_Source information_:
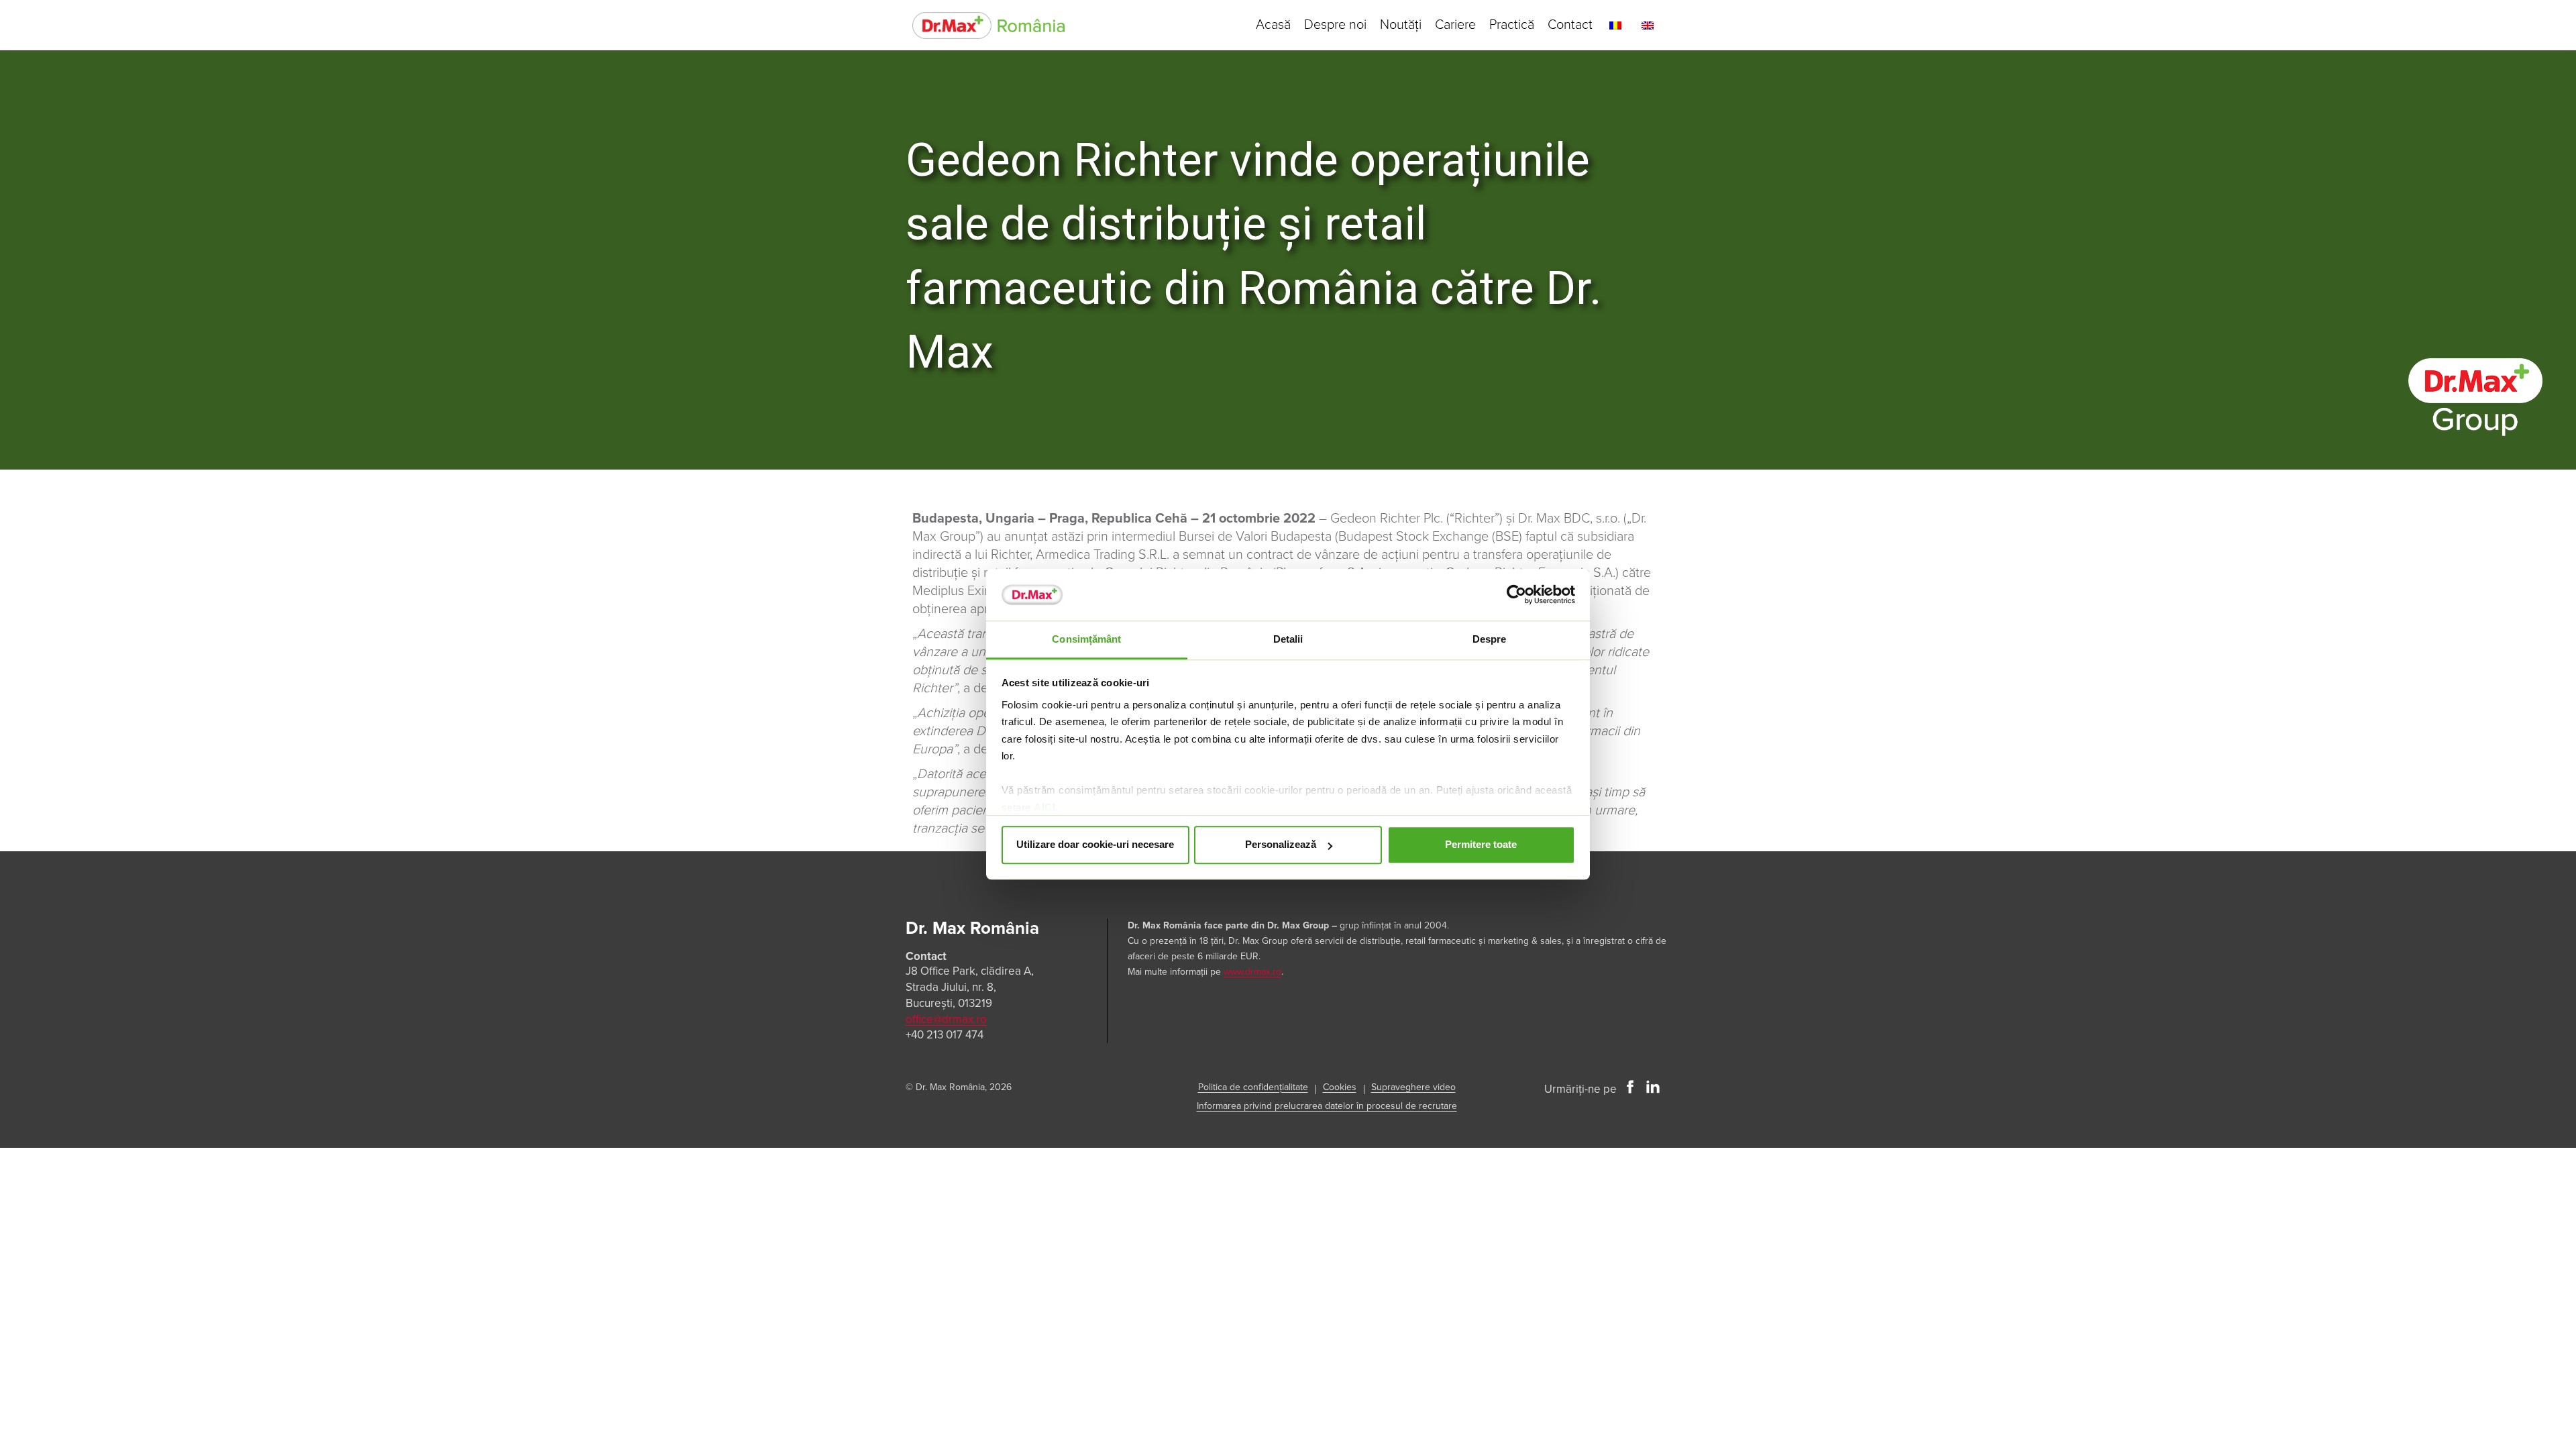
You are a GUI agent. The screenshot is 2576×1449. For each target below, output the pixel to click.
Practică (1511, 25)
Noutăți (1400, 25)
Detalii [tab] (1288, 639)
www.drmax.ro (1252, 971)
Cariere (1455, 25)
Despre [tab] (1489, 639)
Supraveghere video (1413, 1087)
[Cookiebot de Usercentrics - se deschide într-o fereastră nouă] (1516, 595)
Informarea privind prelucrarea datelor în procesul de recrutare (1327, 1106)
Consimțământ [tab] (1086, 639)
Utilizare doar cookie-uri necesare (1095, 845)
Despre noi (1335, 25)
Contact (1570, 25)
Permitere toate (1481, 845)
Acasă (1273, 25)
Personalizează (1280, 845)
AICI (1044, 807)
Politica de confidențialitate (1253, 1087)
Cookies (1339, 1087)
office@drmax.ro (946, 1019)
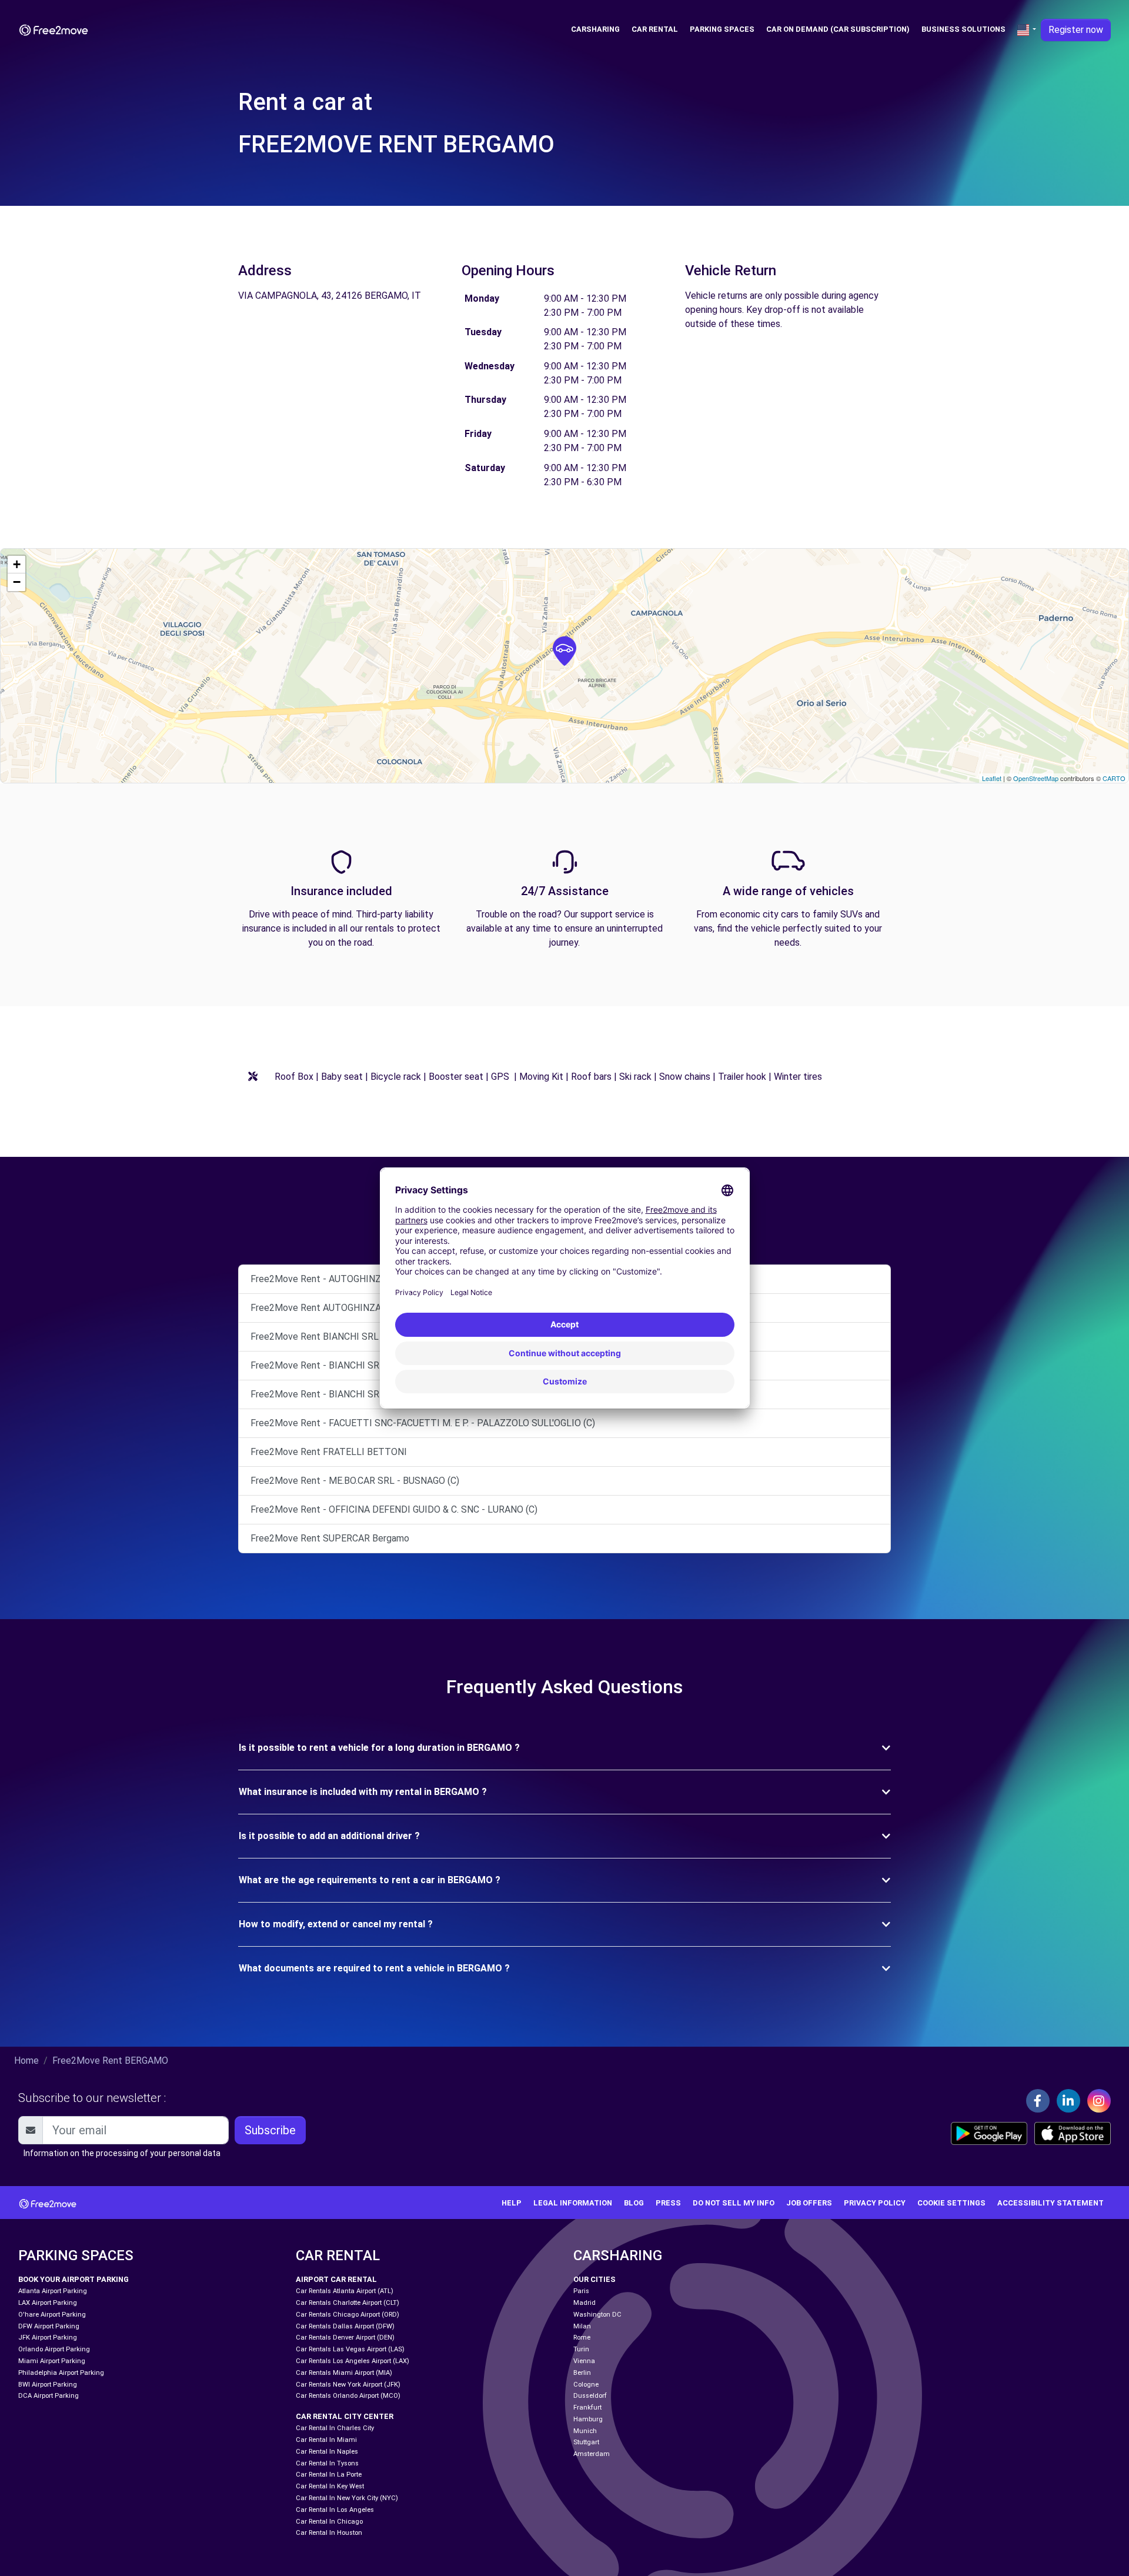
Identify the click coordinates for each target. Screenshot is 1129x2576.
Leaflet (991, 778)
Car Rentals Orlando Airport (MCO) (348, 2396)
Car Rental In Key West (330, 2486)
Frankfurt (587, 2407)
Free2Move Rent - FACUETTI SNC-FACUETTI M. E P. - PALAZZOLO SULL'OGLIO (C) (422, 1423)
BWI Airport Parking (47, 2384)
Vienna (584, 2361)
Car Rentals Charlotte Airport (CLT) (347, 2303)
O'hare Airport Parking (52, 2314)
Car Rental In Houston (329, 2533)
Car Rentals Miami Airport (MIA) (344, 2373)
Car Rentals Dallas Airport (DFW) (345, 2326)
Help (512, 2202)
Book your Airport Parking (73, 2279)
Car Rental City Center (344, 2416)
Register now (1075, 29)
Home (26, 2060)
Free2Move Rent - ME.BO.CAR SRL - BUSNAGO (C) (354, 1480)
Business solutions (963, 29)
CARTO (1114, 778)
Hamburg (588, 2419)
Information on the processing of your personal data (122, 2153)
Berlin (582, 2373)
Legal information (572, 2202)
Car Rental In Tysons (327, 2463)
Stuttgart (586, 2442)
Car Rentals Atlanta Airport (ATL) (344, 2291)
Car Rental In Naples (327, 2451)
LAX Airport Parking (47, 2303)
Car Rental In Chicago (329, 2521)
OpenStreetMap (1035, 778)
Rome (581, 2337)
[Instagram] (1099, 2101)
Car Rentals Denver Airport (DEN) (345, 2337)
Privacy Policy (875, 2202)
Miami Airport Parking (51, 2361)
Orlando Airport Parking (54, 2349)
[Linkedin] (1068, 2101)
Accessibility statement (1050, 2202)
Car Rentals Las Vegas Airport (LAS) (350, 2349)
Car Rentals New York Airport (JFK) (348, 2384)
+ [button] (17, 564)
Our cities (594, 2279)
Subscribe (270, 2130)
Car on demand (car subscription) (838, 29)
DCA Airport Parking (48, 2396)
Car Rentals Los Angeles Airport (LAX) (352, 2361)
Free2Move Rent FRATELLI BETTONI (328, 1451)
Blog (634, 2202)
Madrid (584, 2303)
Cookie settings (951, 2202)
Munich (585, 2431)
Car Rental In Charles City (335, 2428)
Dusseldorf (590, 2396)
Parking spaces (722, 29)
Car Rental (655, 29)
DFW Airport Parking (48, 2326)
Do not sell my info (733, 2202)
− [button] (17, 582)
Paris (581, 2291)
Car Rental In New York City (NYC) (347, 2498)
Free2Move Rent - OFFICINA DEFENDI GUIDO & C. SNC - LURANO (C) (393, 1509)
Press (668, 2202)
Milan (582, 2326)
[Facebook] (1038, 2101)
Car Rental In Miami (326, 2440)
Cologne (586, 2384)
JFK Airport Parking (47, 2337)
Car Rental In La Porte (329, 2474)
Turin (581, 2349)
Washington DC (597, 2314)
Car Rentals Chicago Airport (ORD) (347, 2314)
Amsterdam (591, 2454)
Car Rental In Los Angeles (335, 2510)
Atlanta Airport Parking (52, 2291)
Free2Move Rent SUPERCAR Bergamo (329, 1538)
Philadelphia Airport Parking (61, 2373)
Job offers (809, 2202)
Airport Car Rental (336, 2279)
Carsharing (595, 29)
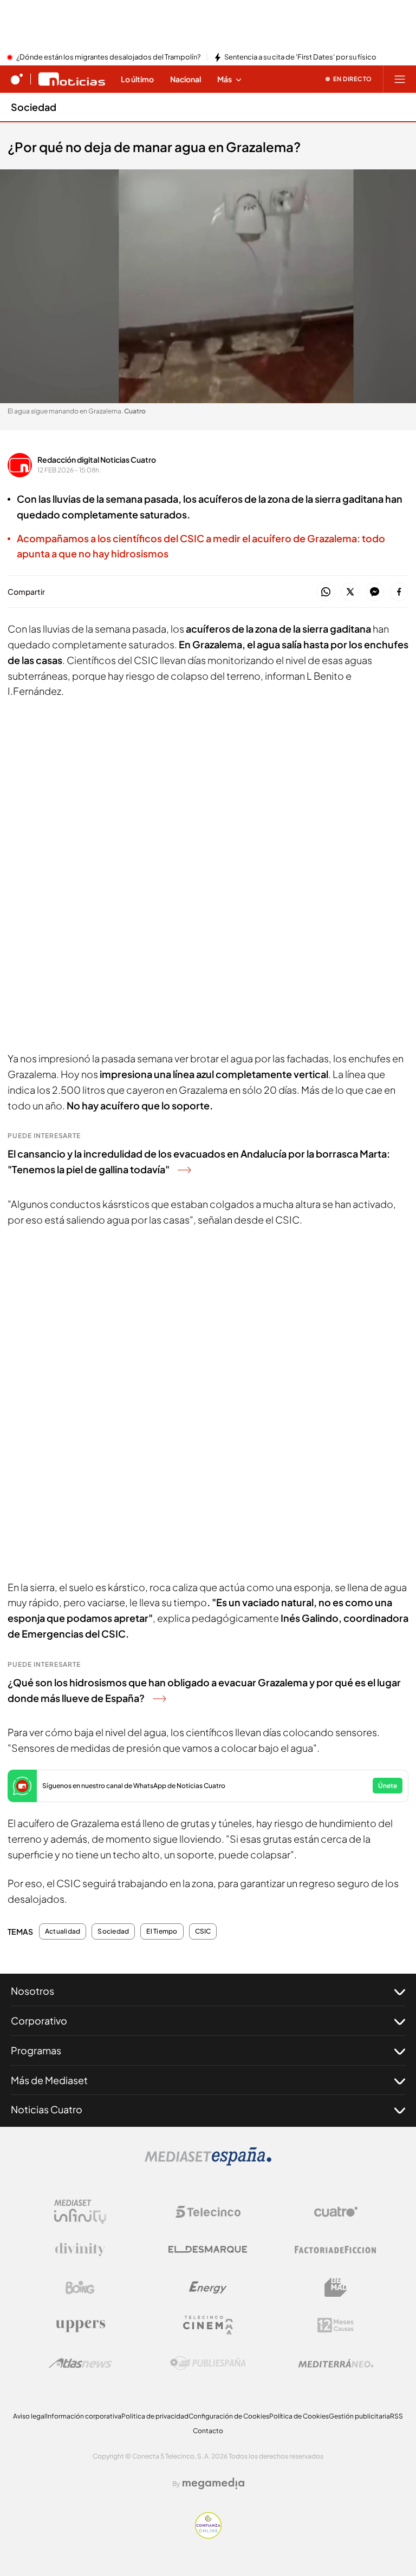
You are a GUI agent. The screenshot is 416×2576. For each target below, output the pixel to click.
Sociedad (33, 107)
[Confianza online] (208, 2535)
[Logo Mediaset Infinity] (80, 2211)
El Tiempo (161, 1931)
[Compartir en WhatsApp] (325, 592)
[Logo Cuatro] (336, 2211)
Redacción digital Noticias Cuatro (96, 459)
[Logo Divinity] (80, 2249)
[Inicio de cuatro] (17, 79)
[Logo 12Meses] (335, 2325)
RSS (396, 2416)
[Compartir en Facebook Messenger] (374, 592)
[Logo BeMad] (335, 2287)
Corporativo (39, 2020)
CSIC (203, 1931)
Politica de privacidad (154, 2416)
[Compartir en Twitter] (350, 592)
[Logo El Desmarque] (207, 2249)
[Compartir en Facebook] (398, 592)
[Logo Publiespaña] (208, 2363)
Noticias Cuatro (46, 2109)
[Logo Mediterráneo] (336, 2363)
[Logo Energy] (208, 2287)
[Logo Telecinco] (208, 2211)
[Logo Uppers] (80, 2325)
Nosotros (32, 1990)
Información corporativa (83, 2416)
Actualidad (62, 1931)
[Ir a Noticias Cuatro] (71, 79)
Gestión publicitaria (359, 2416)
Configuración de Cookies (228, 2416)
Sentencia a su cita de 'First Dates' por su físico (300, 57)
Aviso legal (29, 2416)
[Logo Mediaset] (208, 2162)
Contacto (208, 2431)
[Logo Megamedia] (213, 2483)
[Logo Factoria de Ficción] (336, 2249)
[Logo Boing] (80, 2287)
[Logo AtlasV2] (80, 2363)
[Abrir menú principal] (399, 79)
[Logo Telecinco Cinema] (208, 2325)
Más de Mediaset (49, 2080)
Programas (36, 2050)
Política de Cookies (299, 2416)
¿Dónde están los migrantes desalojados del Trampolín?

_Work request_: Go through the listing and copy each line with the string "click".

_Response_:
You are a GUI agent. The screenshot is 2576×1449. For each target below, output the pixel to click.
Identify the click coordinates for each target. Screenshot is 1129x2576.
You are a GUI agent. The screenshot is 416×2576. For each target below, output the pixel to click.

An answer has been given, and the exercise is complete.